I am planning on tomorrow being an up day in my journey. I am also hoping that the ups and downs level out a bit in the very near future. I guess when it all comes down to it, that is what faith is for after all."

This was a blog entry of a friend (I think she writes beautifully) who is in fact going through some very hard times. Now I understand her point and on her blog they are really irrelevant to me and my blog. Yet she writes a nice introduction to a few points that have been a huge struggle for me personally and I think can be some of the big misconceptions with mental illness/disorders, and I'd like to address that.

Ups and downs are normal and I am certain most people struggle with that from time to time. But where is the line drawn? What is a "normal" human struggle and what is a physiological problem? And when is it merely a lack of faith and spirituality?

I (of course) have formed a few opinions on the matter. One point I'd really like to make is that things of religious and spiritual nature, in my experience and observation, can and will feed an imbalance. For me personally (and I've touched on it before) there are "spiritual highs."

I have often considered that my ups and manic like symptoms are simply the pendulum swing in an imbalanced state as a result of my fighting depression (or just an imbalance). If the chemicals are out of whack and I push myself to do things to make me happy or more spiritual or what ever then they will still be out of whack and I will respond to the stimuli in a different, maybe more extreme, way then if my chemistry was "better" balanced.

Does this make sense?

And which is better or worse to be down and out of balance, or to be up and out of balance? We tend to think it is better to be up, period, but I know plenty of people who know better. Out of balance is out of balance and when out of balance becomes to usual and to extreme, up or down, then there is very possibly a problem that no amount of fighting or faith will stabilize.

Unless, of course, it is God's will also. But this will continue to be a hard part of human nature to accept God's will that is not always the same as ours. I guess a point I am trying to make here is sometimes it takes faith to accept that I have a problem that I can't kick on my own. And it takes faith to tackle that problem appropriately.

I think it is important to kick things on our own, and try to solve our own problems but may I remind you that God did not put us here alone and for as much as it is an individual experience it is also a collective experience.
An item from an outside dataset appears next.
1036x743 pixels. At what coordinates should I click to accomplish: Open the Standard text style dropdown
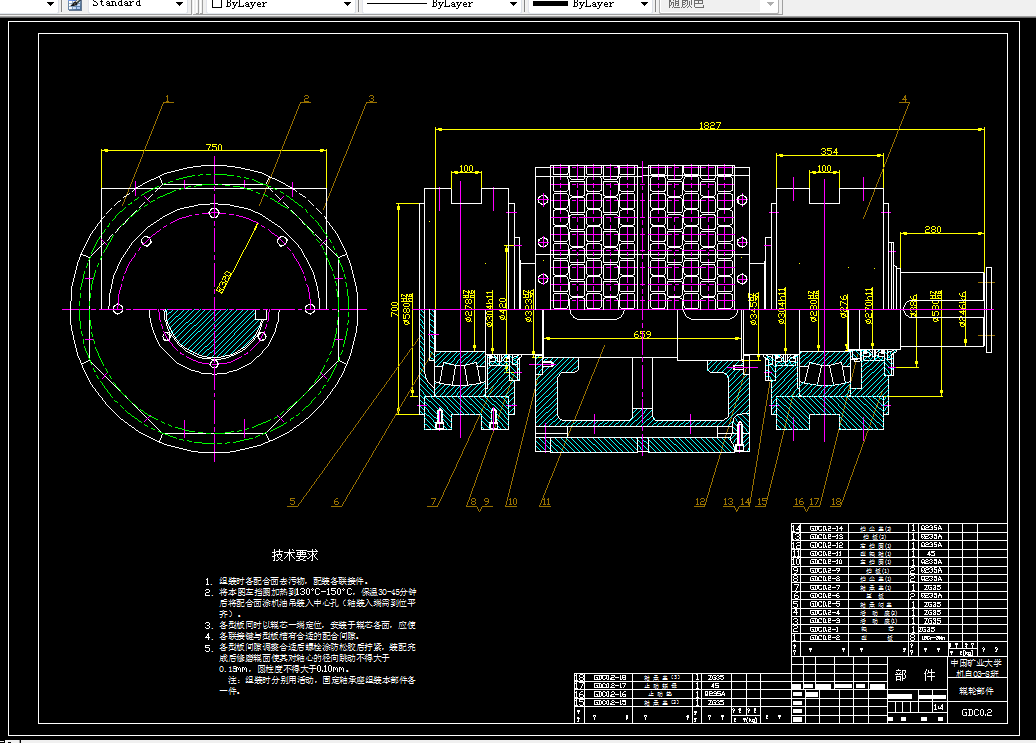point(179,5)
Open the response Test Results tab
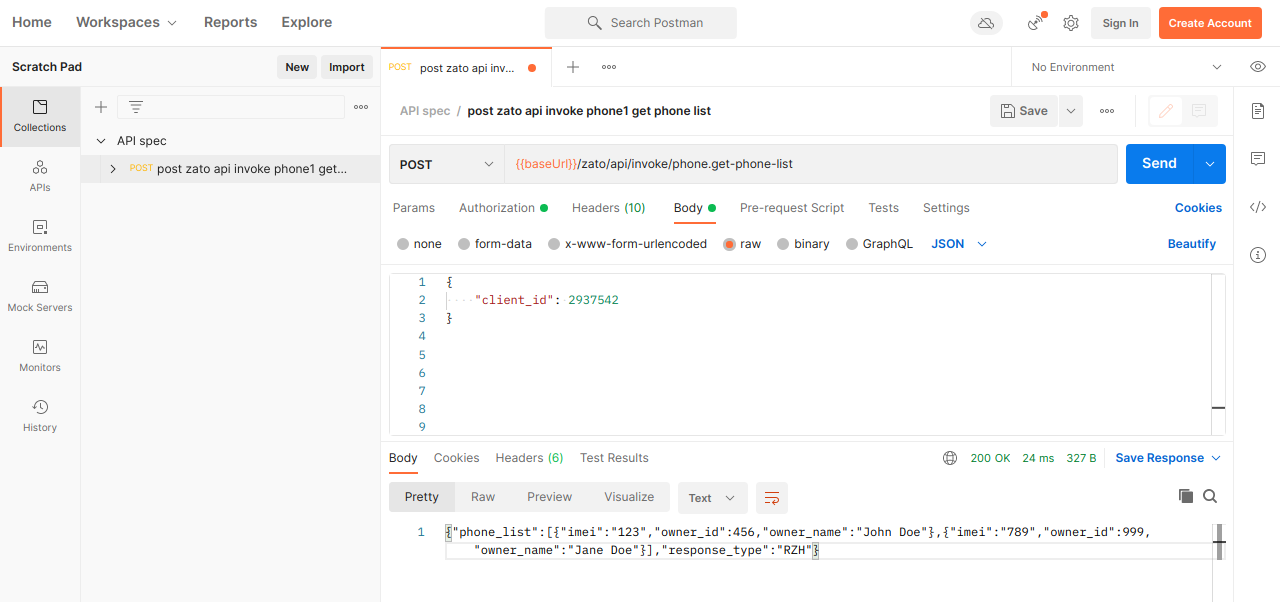 coord(614,458)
And we are all still God's children and loved by Him no matter how His will for us may be different form our own (with our limited understanding).

Mental illness and disorders are a very hard thing to accept because, and I think my sister put it best when she said
"...in fact you're probably fragments of 'each', combined with YOU.

"...Mental health is a many headed monster with hundreds of faces.... People are not the disease, they HAVE it. There is so much people don't understand... because it's a mental health disorder and NOT a medical ailment, in the common sense of the word, and the damage done to the individual is nothing less than devastating and dangerous."

To my friend and you, or any one who ever relates to the ups and downs, I would say keep fighting, keep trying. I appreciate my friends faith, I hope that others will have that to.

But if, when life settles down, or even if it never does, if you don't adjust and you hit the point where it is taking too much time and energy to battle the ups and downs, if your efforts seem to escalate the ups to be followed by deeper downs, and/or if you ever ever start thinking of ways to help the world to "melt into nice warm nothingness," then please employ a few more forces in your army and get the help you need and deserve.